> _MATERIAL PROVIDED_:
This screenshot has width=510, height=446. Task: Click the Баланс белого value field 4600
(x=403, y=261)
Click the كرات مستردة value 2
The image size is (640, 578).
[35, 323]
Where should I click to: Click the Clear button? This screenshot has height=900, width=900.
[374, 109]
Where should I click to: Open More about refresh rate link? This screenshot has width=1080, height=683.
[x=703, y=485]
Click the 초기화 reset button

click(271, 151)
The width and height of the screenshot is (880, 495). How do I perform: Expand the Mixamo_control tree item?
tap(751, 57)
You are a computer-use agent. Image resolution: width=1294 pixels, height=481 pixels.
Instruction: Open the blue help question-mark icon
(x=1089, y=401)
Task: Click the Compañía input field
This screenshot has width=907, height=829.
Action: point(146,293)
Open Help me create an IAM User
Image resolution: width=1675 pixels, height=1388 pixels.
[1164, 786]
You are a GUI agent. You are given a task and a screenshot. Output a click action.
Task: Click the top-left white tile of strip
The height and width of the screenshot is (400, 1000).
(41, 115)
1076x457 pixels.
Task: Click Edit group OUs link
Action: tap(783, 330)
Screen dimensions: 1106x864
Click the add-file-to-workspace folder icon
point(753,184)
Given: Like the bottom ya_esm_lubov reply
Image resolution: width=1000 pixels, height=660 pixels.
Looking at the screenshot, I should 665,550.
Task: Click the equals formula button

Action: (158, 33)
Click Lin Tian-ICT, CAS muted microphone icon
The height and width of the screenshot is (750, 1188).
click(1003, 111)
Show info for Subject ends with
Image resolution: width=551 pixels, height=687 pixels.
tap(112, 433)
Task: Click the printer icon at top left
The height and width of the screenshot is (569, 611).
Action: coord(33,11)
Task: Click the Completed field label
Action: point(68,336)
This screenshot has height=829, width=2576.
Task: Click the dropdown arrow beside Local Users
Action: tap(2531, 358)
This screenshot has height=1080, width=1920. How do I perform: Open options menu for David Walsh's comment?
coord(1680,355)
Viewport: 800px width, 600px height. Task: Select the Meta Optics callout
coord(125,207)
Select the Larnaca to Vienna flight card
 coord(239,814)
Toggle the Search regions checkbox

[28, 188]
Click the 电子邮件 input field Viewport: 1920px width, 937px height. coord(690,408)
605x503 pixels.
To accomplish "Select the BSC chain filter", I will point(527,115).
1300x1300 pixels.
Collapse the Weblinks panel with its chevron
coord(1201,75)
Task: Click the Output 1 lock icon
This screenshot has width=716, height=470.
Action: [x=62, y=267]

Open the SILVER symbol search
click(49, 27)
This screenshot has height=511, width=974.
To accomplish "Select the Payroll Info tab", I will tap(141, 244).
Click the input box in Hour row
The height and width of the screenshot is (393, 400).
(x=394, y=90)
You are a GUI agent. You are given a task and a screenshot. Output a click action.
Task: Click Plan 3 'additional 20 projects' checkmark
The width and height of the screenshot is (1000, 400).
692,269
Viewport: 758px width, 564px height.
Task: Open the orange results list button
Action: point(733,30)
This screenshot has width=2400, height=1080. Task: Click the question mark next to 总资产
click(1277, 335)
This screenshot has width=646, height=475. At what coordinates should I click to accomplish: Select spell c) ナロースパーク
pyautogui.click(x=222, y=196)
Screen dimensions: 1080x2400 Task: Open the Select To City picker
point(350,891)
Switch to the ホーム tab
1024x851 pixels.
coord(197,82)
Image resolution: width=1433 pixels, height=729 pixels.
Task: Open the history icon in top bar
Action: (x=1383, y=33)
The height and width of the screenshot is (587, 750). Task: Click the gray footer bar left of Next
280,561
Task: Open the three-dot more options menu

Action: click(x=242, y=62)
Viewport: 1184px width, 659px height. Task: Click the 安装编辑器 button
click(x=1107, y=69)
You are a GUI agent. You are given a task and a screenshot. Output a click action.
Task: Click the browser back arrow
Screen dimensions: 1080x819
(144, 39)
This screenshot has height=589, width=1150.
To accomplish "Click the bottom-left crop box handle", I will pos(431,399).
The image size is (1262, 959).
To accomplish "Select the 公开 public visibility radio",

> _WHAT TO PRODUCE_: From the line containing "Instruction: Open the" down to the line containing "Task: Click the top-left white tile of strip" in the material above, reproduce every line exactly, including the two end lines.

> _YOUR SOLUTION_:
Instruction: Open the blue help question-mark icon
(x=1089, y=401)
Task: Click the Compañía input field
This screenshot has width=907, height=829.
Action: point(146,293)
Open Help me create an IAM User
Image resolution: width=1675 pixels, height=1388 pixels.
[1164, 786]
You are a GUI agent. You are given a task and a screenshot. Output a click action.
Task: Click the top-left white tile of strip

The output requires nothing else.